Art. 2 van de wet van 22 december 2009 definieert een “gesloten plaats” als “een plaats door wanden afgesloten van de omgeving en voorzien van een plafond of zoldering”.
Het al dan niet gesloten karakter van een plaats is een feitenkwestie die geval per geval door de rechter ten gronde beoordeeld dient te worden.
Een HORECA terras-constructie aangebouwd tegen de voorgevel van een uitbating, waarbij de drie overige wanden bestaan uit gesloten glazen wanden, met enkel aan de voorzijde een (schuif)deur waarmee het overdekte terras en vervolgens de in het gebouw gelegen uitbating betreden kan worden is een gesloten plaats, alwaar het rookverbod geldt, (art. 2 wet 22/12/2009) te meer daar de inrichting volledig overdekt is met een zeilconstructie die opengeschoven kan worden.

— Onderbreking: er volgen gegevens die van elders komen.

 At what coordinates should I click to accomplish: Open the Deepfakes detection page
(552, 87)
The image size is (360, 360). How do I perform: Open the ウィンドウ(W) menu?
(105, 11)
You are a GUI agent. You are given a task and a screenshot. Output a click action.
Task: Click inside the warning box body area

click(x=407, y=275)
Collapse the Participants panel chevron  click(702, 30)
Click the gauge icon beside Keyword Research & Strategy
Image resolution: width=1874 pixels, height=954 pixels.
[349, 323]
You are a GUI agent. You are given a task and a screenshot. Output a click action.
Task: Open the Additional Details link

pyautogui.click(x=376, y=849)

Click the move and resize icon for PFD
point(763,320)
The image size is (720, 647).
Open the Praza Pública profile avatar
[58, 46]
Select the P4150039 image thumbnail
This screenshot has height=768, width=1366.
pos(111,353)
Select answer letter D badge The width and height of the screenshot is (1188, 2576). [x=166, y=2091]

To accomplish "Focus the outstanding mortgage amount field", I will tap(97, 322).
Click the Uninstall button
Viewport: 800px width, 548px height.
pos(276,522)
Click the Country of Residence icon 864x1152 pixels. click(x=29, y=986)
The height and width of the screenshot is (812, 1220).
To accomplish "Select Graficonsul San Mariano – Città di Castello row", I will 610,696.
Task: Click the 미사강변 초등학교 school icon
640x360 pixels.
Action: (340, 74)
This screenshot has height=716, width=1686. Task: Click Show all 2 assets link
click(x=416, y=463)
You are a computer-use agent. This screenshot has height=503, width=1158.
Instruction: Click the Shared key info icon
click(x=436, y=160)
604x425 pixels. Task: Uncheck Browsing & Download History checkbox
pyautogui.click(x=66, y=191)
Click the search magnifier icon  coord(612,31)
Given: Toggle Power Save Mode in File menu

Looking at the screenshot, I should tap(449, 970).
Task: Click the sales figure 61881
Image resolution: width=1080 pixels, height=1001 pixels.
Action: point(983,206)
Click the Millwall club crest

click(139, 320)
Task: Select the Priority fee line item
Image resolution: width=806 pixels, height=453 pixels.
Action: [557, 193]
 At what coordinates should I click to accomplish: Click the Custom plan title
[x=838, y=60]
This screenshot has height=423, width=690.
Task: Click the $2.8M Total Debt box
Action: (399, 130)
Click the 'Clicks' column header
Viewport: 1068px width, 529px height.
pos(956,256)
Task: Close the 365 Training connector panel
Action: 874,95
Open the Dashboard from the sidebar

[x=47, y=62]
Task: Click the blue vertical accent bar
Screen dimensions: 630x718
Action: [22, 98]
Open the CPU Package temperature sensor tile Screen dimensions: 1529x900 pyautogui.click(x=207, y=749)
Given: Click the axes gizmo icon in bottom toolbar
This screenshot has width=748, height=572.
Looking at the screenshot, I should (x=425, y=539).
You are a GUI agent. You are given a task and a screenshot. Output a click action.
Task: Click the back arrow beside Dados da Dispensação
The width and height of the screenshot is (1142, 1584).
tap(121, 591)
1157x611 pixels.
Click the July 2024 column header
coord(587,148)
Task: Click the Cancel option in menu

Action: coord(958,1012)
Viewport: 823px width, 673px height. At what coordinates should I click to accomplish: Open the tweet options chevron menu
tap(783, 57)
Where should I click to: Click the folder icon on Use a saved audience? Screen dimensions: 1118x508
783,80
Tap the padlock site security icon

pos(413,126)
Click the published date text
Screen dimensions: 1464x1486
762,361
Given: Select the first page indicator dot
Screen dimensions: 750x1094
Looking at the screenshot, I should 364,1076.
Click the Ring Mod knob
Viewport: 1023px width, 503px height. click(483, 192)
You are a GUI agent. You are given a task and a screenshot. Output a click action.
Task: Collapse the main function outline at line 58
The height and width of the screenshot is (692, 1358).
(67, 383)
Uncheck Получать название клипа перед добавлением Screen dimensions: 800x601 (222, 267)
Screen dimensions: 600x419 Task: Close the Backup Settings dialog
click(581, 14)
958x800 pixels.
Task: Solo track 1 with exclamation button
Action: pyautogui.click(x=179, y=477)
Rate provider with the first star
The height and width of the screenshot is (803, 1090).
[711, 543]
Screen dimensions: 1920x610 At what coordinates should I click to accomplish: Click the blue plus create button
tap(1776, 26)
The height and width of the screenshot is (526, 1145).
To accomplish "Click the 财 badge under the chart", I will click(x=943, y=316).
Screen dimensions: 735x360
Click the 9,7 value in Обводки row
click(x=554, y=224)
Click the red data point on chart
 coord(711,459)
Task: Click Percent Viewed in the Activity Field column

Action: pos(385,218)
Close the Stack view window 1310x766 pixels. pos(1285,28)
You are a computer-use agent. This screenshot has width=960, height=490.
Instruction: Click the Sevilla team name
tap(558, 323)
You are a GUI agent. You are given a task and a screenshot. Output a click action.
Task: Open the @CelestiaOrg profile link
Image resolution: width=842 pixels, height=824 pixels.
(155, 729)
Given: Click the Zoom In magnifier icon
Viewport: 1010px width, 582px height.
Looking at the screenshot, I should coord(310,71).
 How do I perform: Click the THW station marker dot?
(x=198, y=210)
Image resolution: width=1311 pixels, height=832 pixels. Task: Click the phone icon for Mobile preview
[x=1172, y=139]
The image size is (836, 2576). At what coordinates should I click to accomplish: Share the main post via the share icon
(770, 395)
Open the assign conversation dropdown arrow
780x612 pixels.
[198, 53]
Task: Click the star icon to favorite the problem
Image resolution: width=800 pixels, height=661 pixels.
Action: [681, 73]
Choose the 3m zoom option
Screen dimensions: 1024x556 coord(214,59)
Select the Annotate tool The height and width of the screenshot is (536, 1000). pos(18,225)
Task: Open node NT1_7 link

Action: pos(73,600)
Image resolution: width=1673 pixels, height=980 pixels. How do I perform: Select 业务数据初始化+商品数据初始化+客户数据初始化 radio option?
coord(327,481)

De wet bepaalt immers niet uit welke materialen (stenen, gyproc, glas, plexiglas, kunststof, tentzeil, ...) de wanden en het “plafond” dienen te bestaan opdat er van een “gesloten plaats” in de zin van de wet van 22 december 2009 sprake zou zijn, zodat het al dan niet “gesloten” karakter van de plaats een feitenkwestie betreft die geval per geval beoordeeld dient te worden.